Renowned Japanese animator Hayao Miyazaki won the genre's best film award at the U.S. Golden Globes competition on Sunday, marking his comeback as the winner of a major international contest.
The 124-minute fantasy "The Boy and the Heron" marked the first time a film by a Japanese director has won the award in the category that was created in 2007.
Toshio Suzuki, producer of Studio Ghibli Inc., Miyazaki's production company, said the win "feels exceptional" and expressed hope that it will provide "bright news" amid unfortunate events in Japan since the start of the year.
Miyazaki, an Oscar-winning animator, announced his retirement in 2013 after producing "The Wind Rises" but began making the full-length film in 2017.
Written and directed by the 83-year-old Miyazaki, the latest film was also the first original anime in history to top the North American box office after its release in December, according to U.S. media.
The film follows a fictitious Japanese boy, Mahito, during World War II. After Mahito's mother dies he moves to a new town where he meets a talking heron that takes him to a magical tower where he enters a fantasy world.
The Golden Globes win makes the Miyazaki movie a leading candidate for the best animated feature film prize at the U.S. Academy Awards in March.
The film beat out other animated features such as "Suzume," directed by Japanese director Makoto Shinkai, "The Super Mario Bros. Movie" and "Spider-Man: Across the Spider-Verse."

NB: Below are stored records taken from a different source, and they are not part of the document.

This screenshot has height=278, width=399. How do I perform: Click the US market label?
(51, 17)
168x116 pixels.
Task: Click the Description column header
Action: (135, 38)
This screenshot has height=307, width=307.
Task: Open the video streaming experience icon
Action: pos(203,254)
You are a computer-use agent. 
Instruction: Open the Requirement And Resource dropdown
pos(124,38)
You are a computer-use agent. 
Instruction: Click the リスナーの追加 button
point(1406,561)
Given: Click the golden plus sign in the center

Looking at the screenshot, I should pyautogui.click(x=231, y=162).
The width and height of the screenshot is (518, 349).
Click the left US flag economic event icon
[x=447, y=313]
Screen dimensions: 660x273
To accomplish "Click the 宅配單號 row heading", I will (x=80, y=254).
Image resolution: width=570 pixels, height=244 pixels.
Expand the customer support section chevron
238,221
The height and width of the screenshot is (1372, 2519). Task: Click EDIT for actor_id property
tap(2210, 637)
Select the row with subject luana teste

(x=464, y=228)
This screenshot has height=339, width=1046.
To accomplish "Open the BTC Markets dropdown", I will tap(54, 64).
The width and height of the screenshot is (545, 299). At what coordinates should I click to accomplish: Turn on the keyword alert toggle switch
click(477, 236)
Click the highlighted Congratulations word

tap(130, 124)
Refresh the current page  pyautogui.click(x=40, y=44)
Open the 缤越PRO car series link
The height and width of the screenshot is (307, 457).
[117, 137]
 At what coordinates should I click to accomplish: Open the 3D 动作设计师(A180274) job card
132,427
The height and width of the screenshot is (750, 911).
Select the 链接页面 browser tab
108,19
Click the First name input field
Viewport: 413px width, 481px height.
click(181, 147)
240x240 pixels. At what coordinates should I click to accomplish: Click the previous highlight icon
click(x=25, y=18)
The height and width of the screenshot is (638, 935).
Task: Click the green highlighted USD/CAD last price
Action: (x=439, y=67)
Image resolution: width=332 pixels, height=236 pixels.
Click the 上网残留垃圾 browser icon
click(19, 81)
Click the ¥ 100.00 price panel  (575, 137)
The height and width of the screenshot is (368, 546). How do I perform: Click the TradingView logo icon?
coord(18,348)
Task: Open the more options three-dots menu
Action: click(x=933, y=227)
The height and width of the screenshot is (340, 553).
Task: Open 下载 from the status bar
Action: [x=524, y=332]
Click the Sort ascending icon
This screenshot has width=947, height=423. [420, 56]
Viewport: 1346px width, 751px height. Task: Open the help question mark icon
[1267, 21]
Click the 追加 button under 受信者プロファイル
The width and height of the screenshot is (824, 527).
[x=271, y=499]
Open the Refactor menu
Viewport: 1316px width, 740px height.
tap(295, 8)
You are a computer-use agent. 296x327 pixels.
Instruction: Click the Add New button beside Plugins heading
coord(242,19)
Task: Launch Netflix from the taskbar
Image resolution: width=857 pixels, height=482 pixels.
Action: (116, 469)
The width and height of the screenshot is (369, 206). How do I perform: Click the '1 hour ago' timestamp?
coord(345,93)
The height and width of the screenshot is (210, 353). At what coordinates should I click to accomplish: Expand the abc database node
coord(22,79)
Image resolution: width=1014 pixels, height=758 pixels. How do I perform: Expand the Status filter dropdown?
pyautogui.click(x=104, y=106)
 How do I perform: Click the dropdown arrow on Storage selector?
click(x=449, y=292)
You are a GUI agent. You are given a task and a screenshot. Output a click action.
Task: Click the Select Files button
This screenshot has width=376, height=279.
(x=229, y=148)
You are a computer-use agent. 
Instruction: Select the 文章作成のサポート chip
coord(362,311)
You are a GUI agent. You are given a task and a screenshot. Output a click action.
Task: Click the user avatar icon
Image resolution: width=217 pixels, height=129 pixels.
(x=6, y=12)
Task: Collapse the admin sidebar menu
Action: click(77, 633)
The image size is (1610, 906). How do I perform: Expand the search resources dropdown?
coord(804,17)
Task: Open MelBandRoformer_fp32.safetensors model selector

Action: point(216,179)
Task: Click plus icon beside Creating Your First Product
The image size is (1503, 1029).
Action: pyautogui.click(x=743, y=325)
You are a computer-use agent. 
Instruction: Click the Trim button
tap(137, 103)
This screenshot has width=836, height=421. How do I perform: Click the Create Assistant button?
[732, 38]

The Golden Globe award is one of many accolades in Miyazaki's long career in animated filmmaking. He was awarded the Golden Bear, the top prize at the Berlin International Film Festival, in 2002 and an Oscar the following year for "Spirited Away."
In 2014, Miyazaki became the second Japanese film director to receive an Honorary Award from the Academy of Motion Picture Arts and Sciences, following Akira Kurosawa.
The Golden Globe for best drama film went to Christopher Nolan's "Oppenheimer," which depicts the life of physicist Robert Oppenheimer, known as the "father of the atomic bomb."
While the three-hour biopic proved a smash hit in the United States, online memes combining its promotional imagery with that of the comedy "Barbie," which appeared to mock the U.S. atomic bombings of Hiroshima and Nagasaki, caused a backlash in Japan.
The bombings of the Japanese cities in August 1945 caused an estimated 210,000 deaths by the end of that year.
"Oppenheimer" will be released in Japan this year.